**Work instruction**
Transcribe exactly, leaving out pictures, the lines from the one that holds "Task: Click the 31 Jan 2021 date label" through the end of the data below, including both end lines and no others.

Stored data:
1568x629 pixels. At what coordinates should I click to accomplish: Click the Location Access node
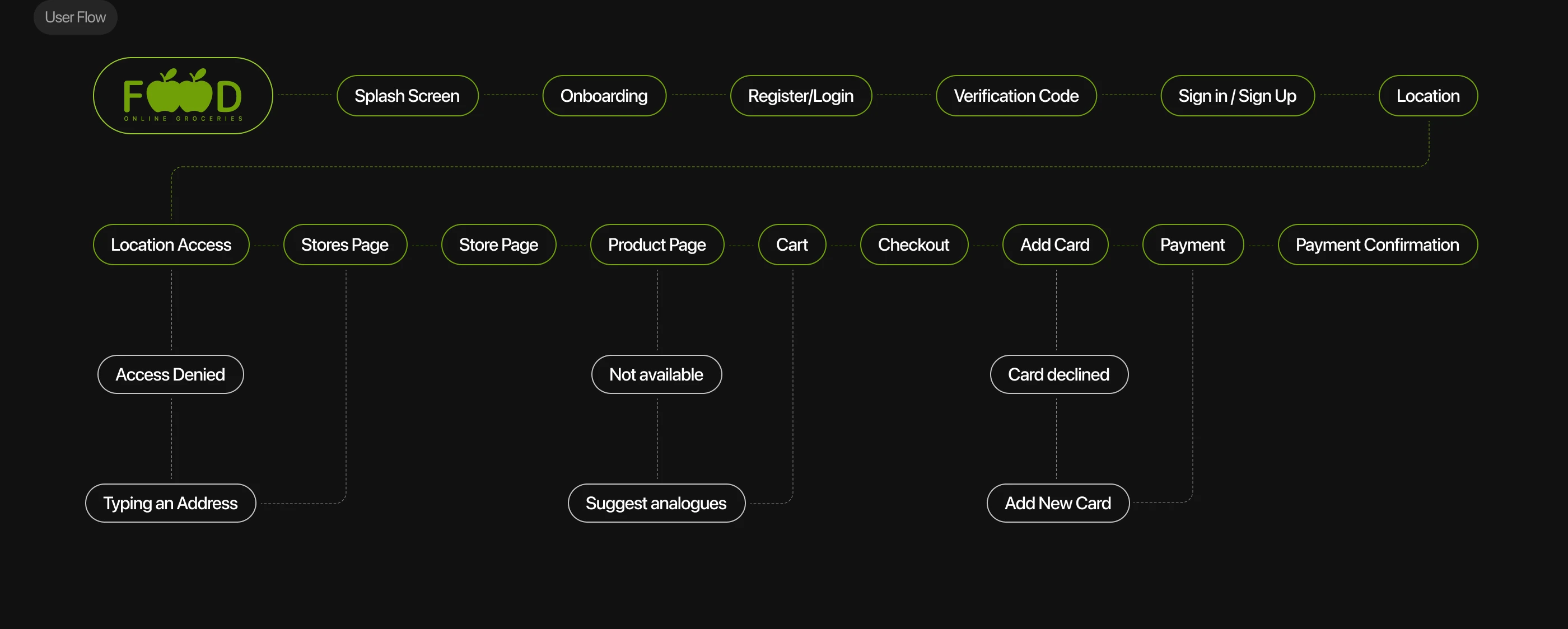(x=171, y=245)
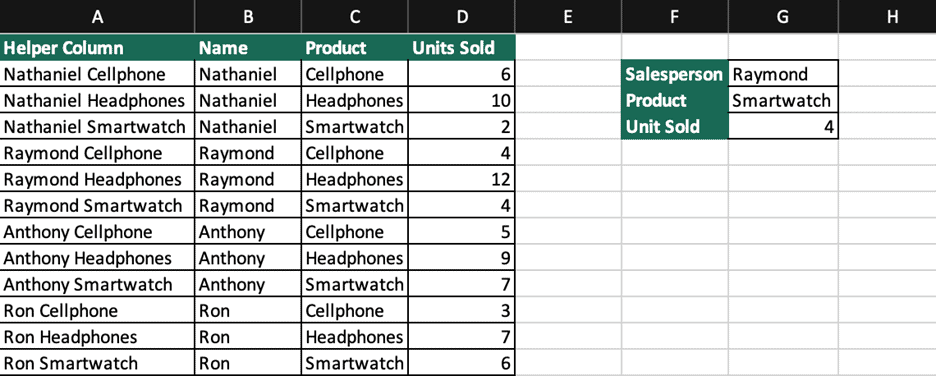The height and width of the screenshot is (376, 936).
Task: Click the Salesperson label cell
Action: [x=675, y=73]
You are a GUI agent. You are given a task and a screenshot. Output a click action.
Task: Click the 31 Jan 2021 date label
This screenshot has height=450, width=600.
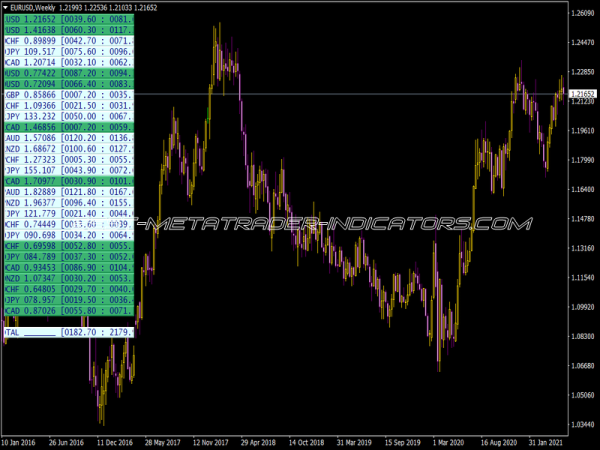pyautogui.click(x=546, y=441)
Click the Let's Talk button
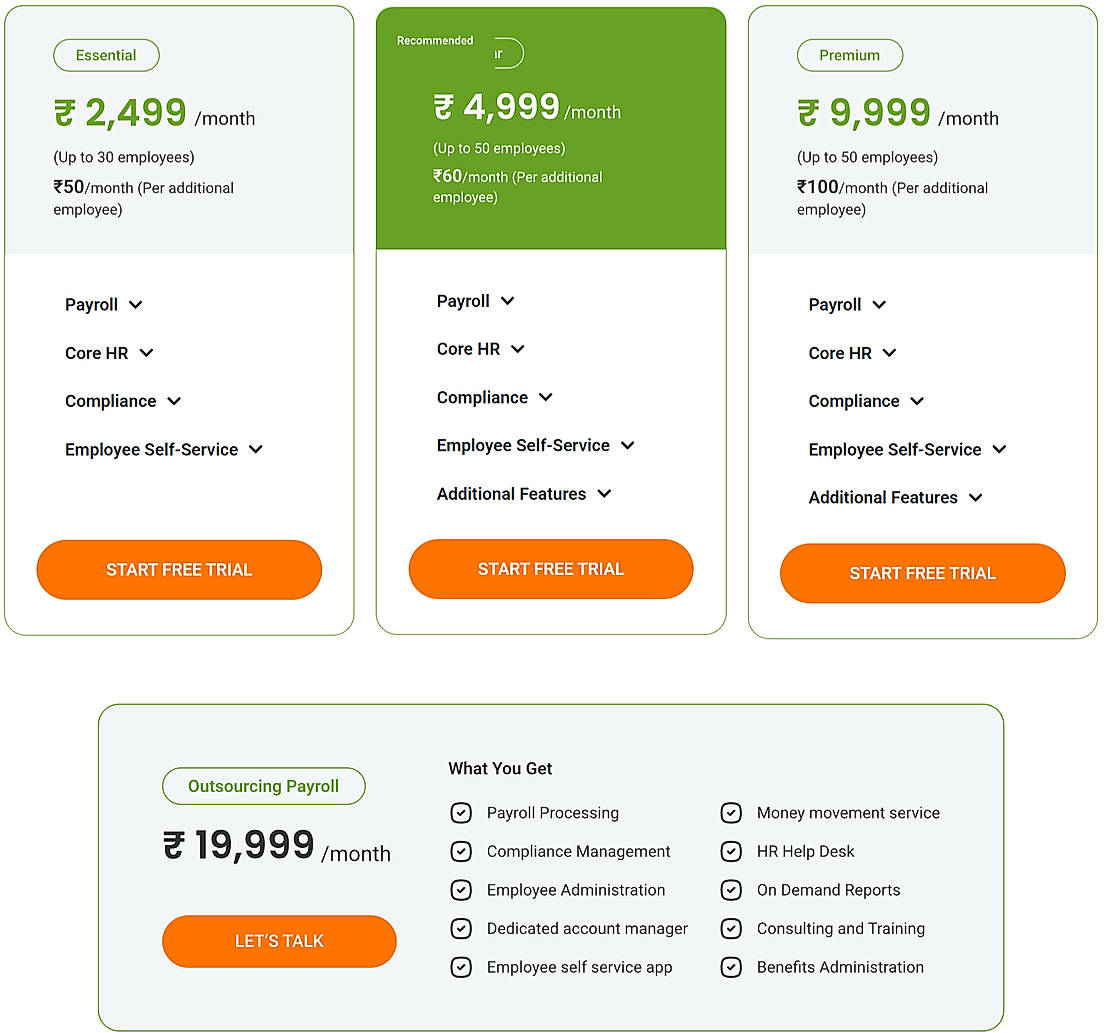The height and width of the screenshot is (1033, 1108). click(x=279, y=941)
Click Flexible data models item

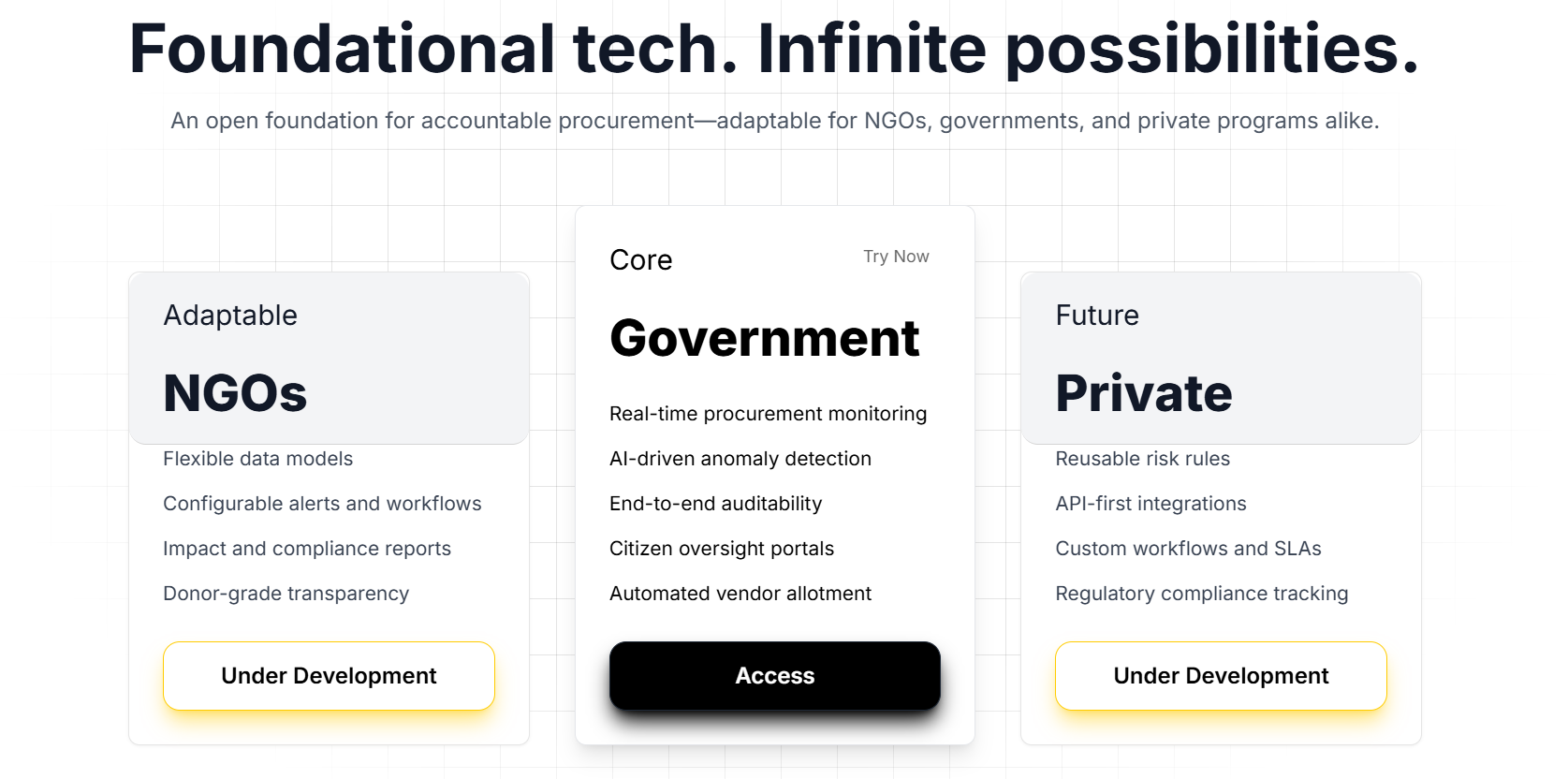point(258,459)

**Solution to this problem**
Task: Click the 31 Jan 2021 date label
This screenshot has height=450, width=600.
pyautogui.click(x=546, y=441)
Click the Let's Talk button
The height and width of the screenshot is (1033, 1108). click(x=279, y=941)
Click Flexible data models item

point(258,459)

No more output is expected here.